- [KUTIPAN HALAMAN]
▬▬▬
Kebangsaan

Jangan Lupakan Kekejaman Komunis

Ideologi ini belum sepenuhnya hilang. Di kalangan anak-anak muda yang bodoh sejarah mereka menilai bahwa komunisme itu adalah ideologi pembebasan dan keadilan, sehingga mereka tidak malu untuk mempelajari dan menyebarkannya meski di kalangan terbatas. Di kalangan politisi pengagum gagasan Nasakom (nasionalis, agama, komunis) yang pernah digaungkan sebelum masa Soeharto, dalih kebebasan berpendapat dan hak hidup seringkali diutarakan untuk membela para penganjur komunis.

Taufiq Ismail, seorang budayawan ternama di Indonesia, menulis beberapa buku kecil untuk mengingatkan bahaya komunisme ketika dilupakan oleh sejarah. Buku-buku yang diterbitkan dalam satu bunga rampai oleh penerbit Republika tersebut berjudul: Sesudah 50 Tahun Gagalnya Kudeta PKI (1965-2015); Dimulai dengan Api Semoga Berakhir dengan Air dan Matine Gusti Allah; Riwayat Palu Arit Sedunia Menajiskan Tuhan dan Agama.
▬▬▬
- [PETUNJUK TUGAS]
Tuliskan lanjutan tulisan tentang kekejaman komunis di atas, dimulai sesudah kalimat terakhirnya.

- [KUTIPAN BARIS]
▬▬▬
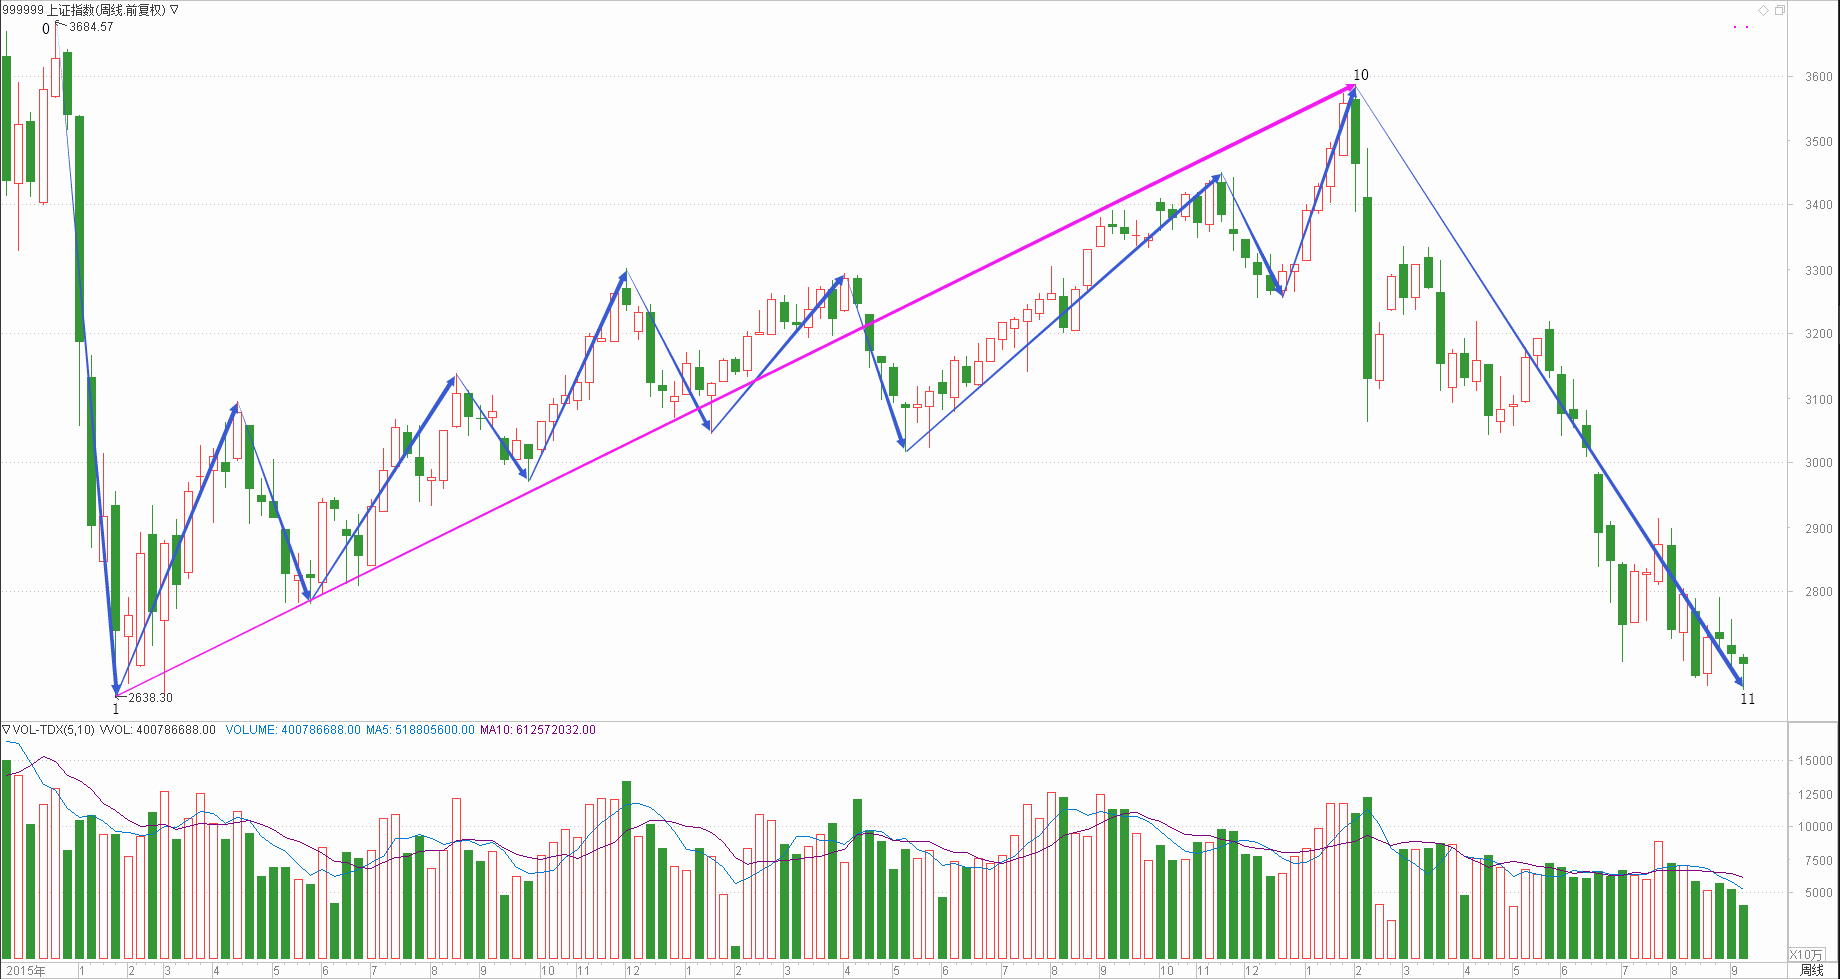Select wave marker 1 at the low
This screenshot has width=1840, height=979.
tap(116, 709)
▬▬▬
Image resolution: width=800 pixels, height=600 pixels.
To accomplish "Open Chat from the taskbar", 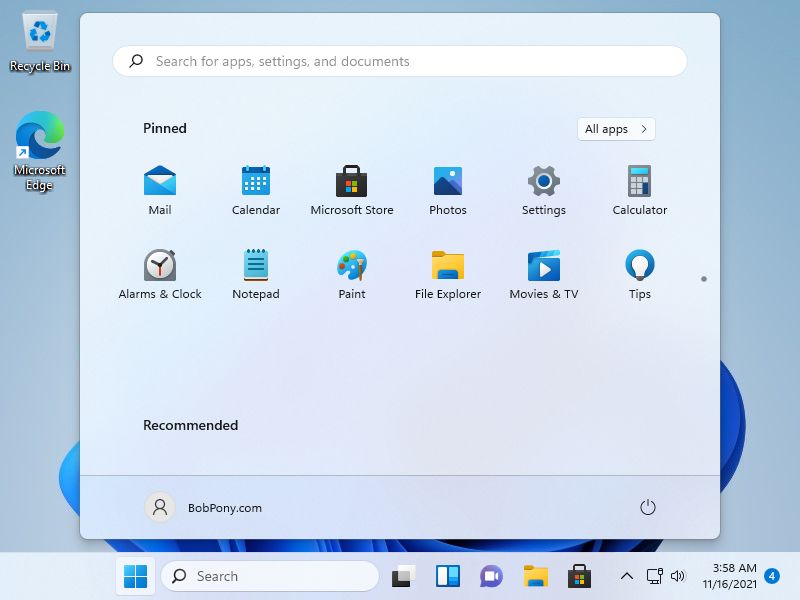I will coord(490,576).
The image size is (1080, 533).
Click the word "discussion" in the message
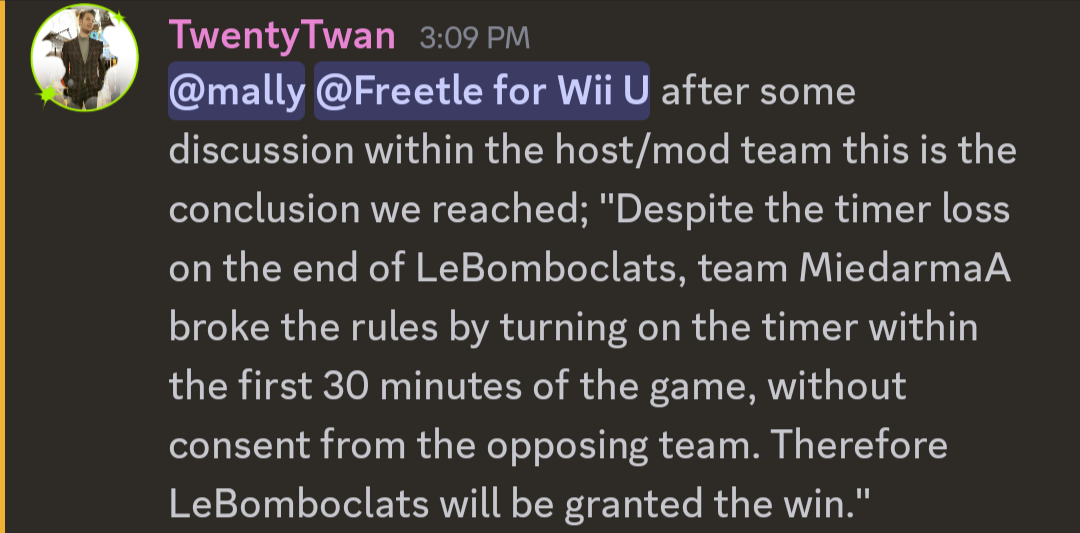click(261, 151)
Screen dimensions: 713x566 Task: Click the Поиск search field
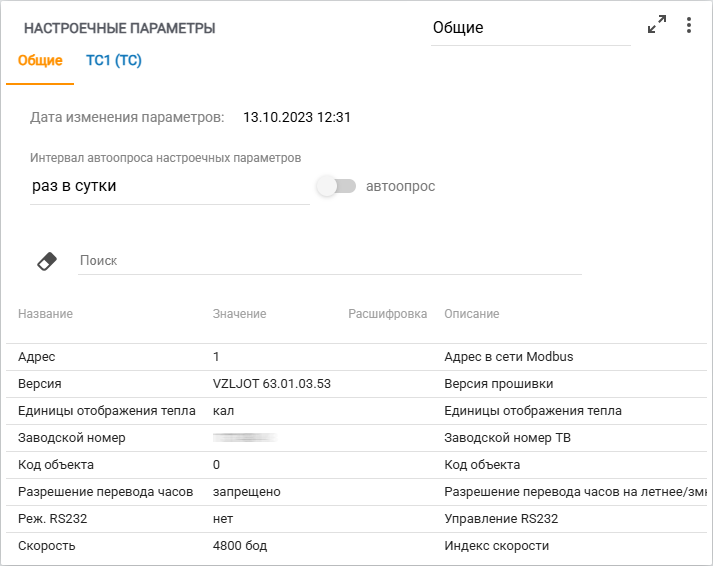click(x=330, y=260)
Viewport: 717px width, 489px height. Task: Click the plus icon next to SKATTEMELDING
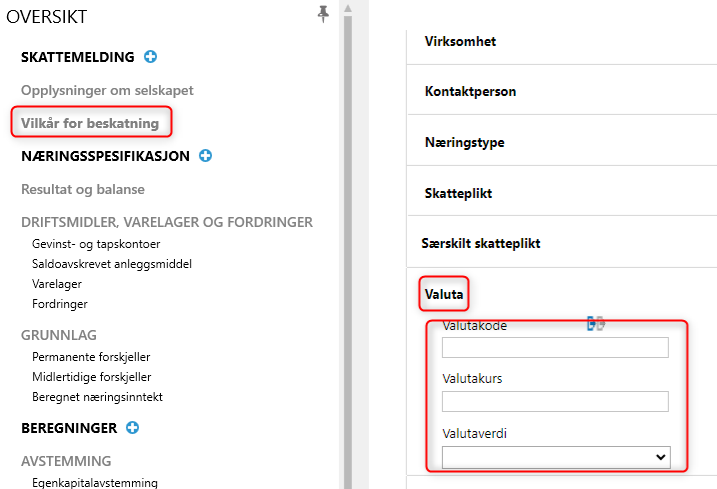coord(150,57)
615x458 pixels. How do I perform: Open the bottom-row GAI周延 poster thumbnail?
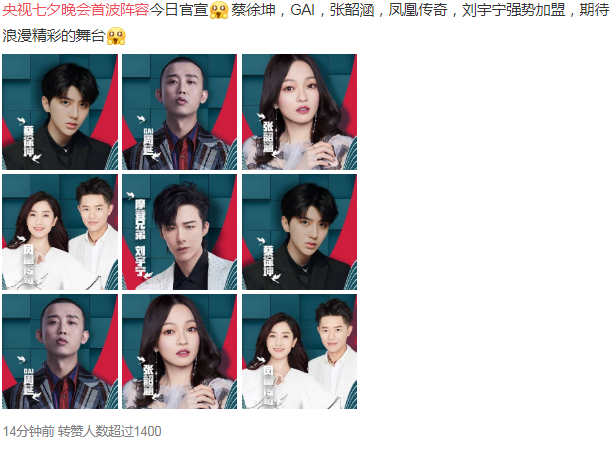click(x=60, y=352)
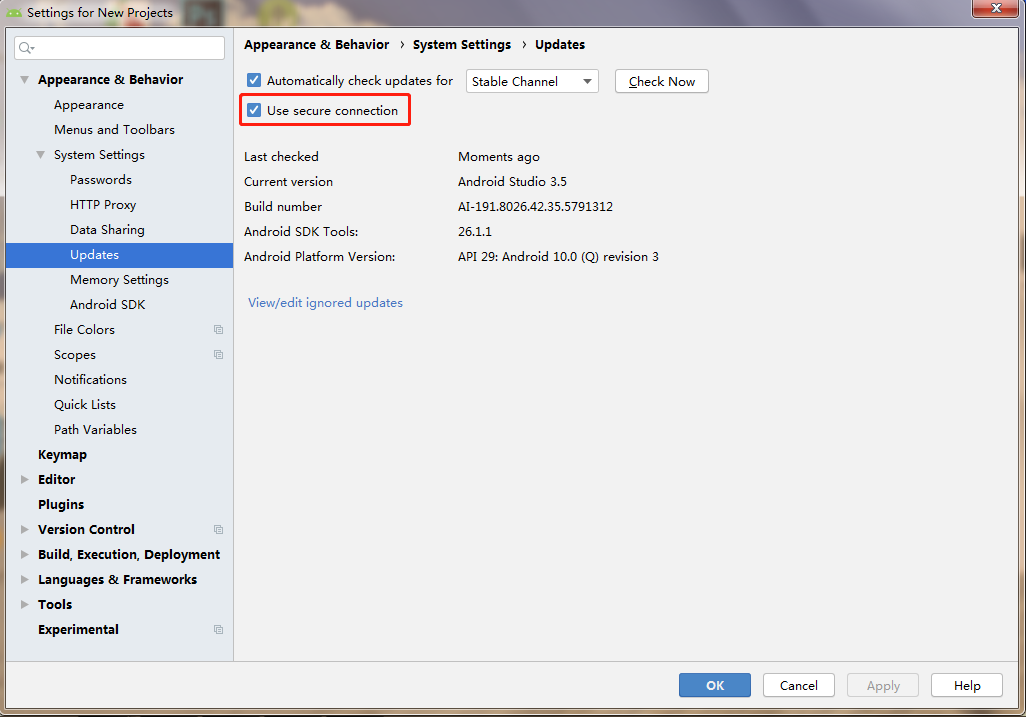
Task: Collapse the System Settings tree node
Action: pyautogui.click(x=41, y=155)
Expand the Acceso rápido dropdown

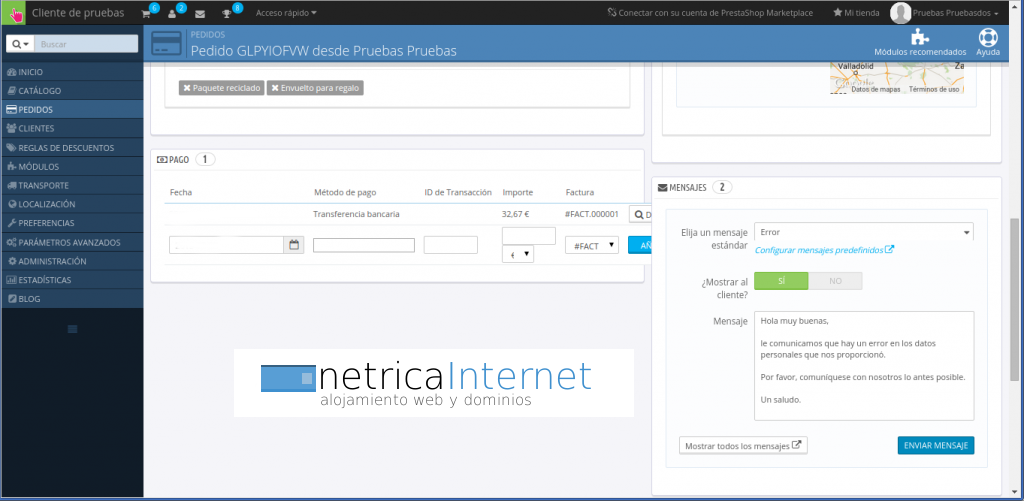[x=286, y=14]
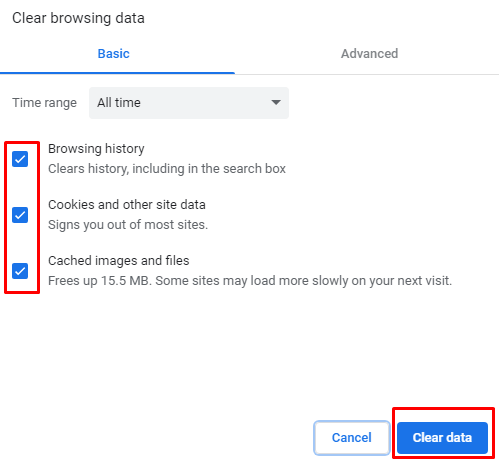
▬▬▬
- [JAWABAN TUGAS]
Ideologi komunisme merujuk Manifesto Komunis (1848) yang ditulis oleh dua anak muda pada masanya, Karl Marx (30 tahun) dan Friedrich Engels (28). Gagasan mereka kemudian dilanjutkan dalam aksi oleh Vladimir Lenin (1870-1924) dan Josef Stalin (1879-1953) di Uni Soviet (sekarang Rusia); Mao Tse Tung (1893-1976) di Cina; Josip Bronz Tito (1892-1980) di Yugoslavia; Ho Chi Minh (1890-1969) di Vietnam; Fidel Castro (1926) di Kuba; Moeso (1897-1948) dan D.N. Aidit (1923-1965) di Indonesia; Pol Pot (1925-1998) di Kamboja; dan satu batalion komandan partai yang tersebar di 90 negara seluruh dunia.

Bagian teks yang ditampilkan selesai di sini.